Stored entries
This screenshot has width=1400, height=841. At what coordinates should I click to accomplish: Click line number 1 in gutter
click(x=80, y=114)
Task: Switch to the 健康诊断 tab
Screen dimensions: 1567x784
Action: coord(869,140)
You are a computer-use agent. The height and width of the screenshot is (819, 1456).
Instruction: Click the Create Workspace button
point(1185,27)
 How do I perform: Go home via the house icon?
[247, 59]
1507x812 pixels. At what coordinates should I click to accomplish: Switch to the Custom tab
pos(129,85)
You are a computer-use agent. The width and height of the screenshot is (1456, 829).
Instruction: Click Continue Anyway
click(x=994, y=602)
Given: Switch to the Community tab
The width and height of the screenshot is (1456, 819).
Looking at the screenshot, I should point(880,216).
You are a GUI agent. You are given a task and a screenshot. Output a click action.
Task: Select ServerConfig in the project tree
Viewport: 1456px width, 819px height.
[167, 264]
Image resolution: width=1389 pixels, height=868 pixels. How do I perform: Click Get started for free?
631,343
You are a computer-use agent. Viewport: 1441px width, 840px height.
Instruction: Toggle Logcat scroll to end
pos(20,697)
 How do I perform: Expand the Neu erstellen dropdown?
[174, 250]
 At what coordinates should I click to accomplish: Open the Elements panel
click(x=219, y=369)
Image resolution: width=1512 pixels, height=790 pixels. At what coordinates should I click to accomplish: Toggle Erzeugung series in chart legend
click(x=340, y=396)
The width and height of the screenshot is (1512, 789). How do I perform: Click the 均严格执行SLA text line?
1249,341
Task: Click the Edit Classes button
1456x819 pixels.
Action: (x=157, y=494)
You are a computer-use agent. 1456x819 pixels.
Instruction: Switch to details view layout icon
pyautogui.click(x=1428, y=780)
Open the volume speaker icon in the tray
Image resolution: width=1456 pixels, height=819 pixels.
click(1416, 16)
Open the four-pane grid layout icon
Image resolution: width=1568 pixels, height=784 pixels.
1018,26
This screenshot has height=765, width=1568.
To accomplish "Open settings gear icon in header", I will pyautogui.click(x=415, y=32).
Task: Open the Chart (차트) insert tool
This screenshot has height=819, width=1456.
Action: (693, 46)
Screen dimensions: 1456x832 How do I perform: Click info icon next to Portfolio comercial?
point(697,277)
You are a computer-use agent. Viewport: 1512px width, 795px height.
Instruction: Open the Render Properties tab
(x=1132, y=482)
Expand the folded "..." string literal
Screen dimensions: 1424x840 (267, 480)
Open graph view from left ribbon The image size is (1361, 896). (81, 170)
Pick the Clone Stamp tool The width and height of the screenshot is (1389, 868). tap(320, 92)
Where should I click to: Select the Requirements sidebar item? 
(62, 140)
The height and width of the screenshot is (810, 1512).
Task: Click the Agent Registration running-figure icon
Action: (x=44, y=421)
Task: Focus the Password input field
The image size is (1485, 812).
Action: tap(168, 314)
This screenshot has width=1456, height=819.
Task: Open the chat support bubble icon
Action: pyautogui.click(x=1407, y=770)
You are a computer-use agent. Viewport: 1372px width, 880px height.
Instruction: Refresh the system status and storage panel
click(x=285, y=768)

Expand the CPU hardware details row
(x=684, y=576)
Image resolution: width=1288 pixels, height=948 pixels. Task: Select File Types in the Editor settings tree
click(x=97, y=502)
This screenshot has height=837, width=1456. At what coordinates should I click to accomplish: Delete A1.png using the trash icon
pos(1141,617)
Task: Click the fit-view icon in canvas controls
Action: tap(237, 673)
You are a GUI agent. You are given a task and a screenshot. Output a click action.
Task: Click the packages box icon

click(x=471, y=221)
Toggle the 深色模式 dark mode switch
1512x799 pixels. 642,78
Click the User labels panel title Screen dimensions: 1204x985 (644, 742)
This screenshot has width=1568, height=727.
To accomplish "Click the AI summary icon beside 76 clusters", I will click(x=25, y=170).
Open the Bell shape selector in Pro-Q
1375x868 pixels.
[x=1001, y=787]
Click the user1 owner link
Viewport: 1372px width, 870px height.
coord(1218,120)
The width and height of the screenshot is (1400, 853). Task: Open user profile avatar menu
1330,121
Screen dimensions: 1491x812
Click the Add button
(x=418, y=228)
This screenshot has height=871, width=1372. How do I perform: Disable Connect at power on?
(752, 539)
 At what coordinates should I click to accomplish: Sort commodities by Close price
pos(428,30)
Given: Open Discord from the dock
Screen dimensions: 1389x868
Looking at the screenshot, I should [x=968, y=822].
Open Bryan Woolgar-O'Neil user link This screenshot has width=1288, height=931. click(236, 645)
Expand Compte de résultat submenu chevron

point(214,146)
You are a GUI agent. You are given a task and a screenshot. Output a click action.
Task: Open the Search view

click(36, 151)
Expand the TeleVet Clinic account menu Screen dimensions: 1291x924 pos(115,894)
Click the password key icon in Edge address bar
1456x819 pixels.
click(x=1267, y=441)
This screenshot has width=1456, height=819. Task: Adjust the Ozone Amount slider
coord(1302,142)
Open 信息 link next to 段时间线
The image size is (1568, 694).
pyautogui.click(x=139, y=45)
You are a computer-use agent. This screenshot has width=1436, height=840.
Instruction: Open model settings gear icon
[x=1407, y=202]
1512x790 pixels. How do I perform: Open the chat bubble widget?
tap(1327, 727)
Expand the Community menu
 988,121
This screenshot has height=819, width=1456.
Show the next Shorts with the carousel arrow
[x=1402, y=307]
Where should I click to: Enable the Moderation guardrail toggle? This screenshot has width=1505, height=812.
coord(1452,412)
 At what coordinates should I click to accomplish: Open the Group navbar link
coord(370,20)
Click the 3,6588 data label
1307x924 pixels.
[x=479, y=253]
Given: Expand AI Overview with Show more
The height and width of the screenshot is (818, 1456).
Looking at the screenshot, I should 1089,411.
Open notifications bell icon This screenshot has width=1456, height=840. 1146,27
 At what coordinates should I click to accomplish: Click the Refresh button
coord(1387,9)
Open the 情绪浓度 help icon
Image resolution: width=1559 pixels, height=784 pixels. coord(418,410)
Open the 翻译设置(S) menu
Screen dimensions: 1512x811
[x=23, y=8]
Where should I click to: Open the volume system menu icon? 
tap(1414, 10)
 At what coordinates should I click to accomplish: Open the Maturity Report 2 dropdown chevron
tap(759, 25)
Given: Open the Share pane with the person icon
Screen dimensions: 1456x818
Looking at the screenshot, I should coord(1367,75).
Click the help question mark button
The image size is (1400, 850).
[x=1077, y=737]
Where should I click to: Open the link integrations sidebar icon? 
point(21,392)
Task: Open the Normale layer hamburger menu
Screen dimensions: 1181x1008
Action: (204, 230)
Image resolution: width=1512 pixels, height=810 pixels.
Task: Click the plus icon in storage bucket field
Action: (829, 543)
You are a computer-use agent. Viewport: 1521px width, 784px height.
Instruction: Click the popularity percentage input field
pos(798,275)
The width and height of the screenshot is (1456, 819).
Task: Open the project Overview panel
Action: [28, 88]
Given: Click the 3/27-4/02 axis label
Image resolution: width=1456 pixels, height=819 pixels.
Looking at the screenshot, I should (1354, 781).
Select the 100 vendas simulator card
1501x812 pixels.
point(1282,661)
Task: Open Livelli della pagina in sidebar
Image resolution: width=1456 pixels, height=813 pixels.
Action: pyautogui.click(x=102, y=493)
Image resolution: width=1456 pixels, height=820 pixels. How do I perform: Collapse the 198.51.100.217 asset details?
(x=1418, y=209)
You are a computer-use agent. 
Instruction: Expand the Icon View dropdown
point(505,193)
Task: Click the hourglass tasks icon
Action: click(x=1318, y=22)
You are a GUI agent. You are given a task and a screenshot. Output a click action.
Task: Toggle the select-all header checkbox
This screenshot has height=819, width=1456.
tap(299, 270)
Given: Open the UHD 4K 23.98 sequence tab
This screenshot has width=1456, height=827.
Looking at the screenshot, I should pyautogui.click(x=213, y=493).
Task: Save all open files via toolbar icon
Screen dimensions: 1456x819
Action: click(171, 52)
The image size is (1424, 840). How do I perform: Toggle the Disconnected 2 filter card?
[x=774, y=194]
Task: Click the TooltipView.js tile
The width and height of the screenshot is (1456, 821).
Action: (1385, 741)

*Directions*. The expected result is every line above containing the string "will".

*Answer section*.
To accomplish "Open settings gear icon in header", I will pyautogui.click(x=415, y=32).
To accomplish "Click the AI summary icon beside 76 clusters", I will click(x=25, y=170).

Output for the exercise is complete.